Problem to work on:
From the data below, report how many lines contain the word "Billing", giving the number and nothing else.

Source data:
☆ ☆ ☆ ☆ ☆ ☆ ☆

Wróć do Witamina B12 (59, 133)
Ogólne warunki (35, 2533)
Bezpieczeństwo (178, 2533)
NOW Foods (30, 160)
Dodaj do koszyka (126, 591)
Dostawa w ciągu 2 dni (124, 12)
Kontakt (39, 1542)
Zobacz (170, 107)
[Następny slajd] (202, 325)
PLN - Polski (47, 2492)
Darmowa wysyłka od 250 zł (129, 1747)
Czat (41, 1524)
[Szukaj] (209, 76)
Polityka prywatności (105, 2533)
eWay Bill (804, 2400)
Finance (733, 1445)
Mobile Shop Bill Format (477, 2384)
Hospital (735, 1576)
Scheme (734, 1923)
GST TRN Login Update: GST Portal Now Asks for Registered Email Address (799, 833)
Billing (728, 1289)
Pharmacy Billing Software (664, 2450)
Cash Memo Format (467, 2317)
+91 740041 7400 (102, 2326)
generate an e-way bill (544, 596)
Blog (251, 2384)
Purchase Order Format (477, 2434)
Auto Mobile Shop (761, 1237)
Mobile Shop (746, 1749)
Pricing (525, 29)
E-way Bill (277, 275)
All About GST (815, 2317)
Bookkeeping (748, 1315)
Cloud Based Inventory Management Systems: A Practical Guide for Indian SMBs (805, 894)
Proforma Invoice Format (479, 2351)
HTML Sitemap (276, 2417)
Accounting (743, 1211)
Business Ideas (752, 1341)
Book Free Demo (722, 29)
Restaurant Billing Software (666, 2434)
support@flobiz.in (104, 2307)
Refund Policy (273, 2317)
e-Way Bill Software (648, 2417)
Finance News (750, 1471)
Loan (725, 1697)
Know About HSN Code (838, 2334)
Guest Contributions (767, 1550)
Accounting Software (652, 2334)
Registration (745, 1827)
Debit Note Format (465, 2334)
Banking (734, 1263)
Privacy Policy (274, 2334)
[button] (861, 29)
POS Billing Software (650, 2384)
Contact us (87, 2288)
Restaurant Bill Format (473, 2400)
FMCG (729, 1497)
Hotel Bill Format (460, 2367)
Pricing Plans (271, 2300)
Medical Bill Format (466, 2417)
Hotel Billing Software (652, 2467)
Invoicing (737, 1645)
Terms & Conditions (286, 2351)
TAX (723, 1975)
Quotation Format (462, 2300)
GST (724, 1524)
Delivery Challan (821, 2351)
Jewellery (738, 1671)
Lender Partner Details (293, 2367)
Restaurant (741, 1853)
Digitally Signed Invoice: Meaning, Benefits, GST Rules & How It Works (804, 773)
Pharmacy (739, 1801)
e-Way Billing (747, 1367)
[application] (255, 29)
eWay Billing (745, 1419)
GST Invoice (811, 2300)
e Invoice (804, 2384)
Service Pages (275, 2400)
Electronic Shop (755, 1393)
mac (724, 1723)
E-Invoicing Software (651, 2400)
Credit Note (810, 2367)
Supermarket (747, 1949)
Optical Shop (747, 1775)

☆ ☆ ☆ ☆ ☆ ☆ ☆

Answer space:
7